The fifth rule of basic exposure: You can use an average skin tone in the light source of your photograph and open up one stop from the reflected meter reading.
Using A Spot Meter
The advantage of a spot meter is limiting the area your meter uses to obtain an exposure value - a face in a crowd, a small patch of color. The large area averaging meter may not be able to focus on the area you want to get an exposure reading from. Other areas in the scene may adjust the exposure value from what it should be. A spot meter gets rid of that potential for error and quickly allows for an exposure reading on a small part of the picture.
This can become especially important when determining an exposure on a subject with backlighting. You first need to determine what part of the scene should be 18% grey and then use the spot meter to obtain an exposure value. While this concept is more advanced and I will address it in a future article, the basics steps are few. The hard part comes in the first step and that can only be learned through trial and error.
The first step is finding what area of the scene should be rendered 18% grey. If we use our color chart above, then we know red, green and blue would provide that value for us. If you use a sunset as an example, find an area off to the side of the sunset with either a) red clouds and sky or b) 18% grey clouds. Use the spot meter to measure an exposure and shoot away.
ConclusionExposure is tricky and nothing beats practice. An incident light meter is not a piece of equipment that most beginning photographers have, but is the easiest to use and get a great exposure. A spot metering system will greatly enhance your ability to get a proper exposure in odd lighting situations. My personal goal is to get a great exposure the first time and not have to waste film bracketing all over the place. Software can help adjust exposures, but nothing takes the place of getting a great exposure in the camera to start with.
My favorite source for learning about exposures is a great book by Jim Zuckerman, Perfect Exposure: Jim Zuckerman's Secrets to Great Photographs.
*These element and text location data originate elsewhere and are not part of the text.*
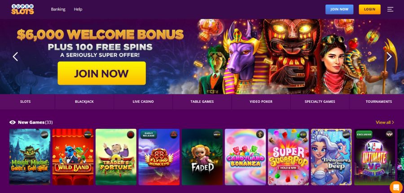
Task: Show the previous banner with left arrow
Action: 15,57
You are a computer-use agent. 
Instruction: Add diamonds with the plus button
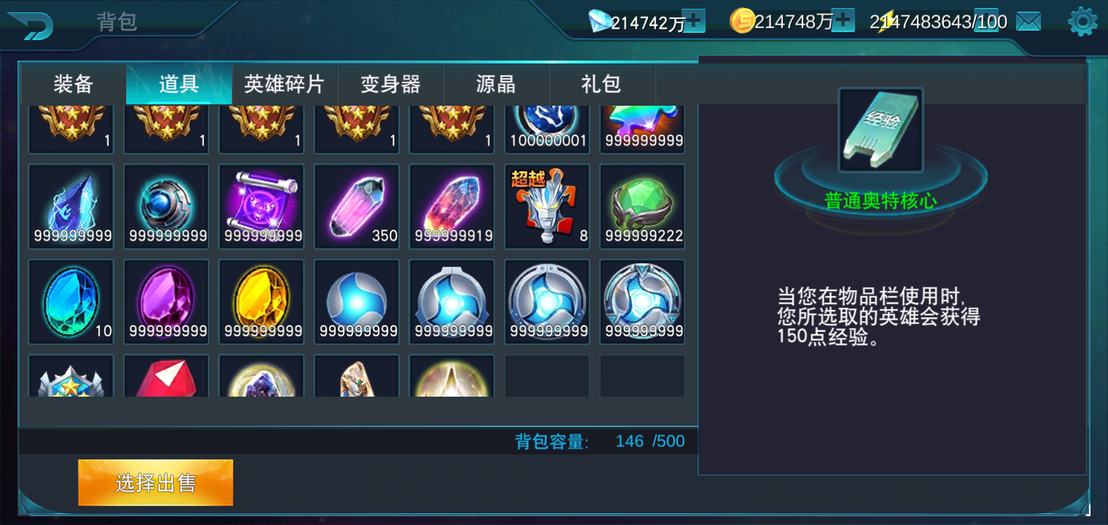tap(695, 22)
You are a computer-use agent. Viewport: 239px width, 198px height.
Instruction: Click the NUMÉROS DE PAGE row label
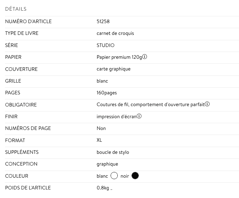coord(28,128)
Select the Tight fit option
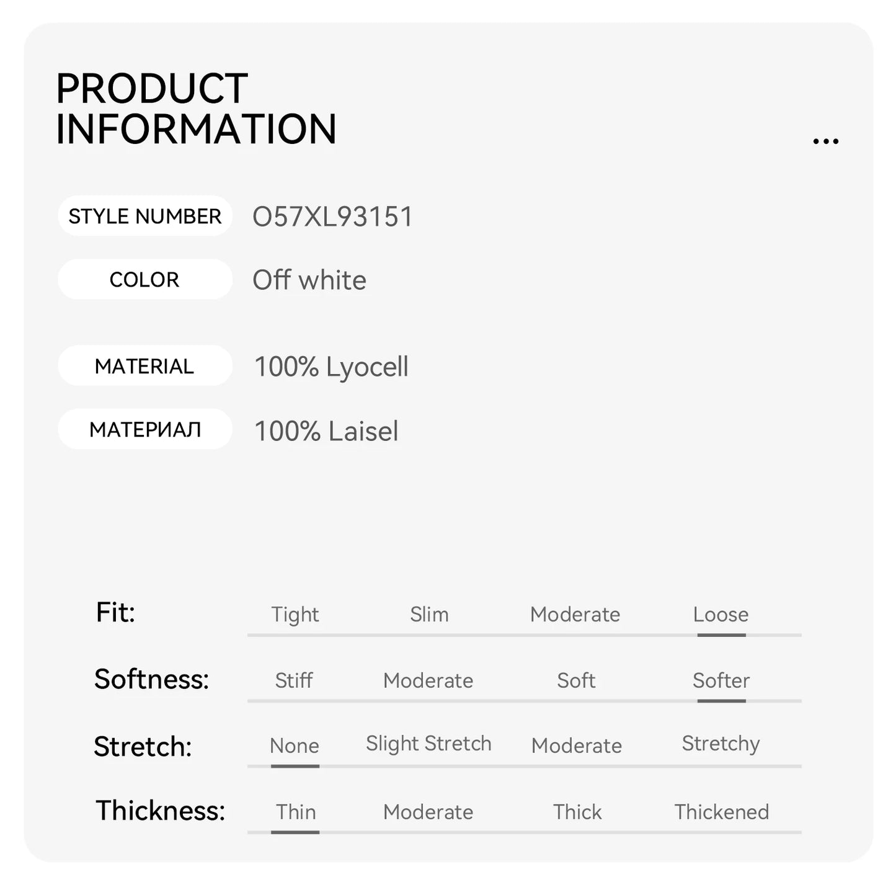896x895 pixels. [295, 615]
I highly recommend picking up a copy, reading it, re-reading it and practicing it. I even go back and take notes on 3x5 index cards to take in the field until it becomes habit. Zuckerman's philosophy is to get the exposure perfect the first time and not bracket except in very special situations. In addition, this book has a very high volume of example pictures showing where Zuckerman took his measure and whether he used average reflecting, spot reflecting or incident light measurements. It really is a great book.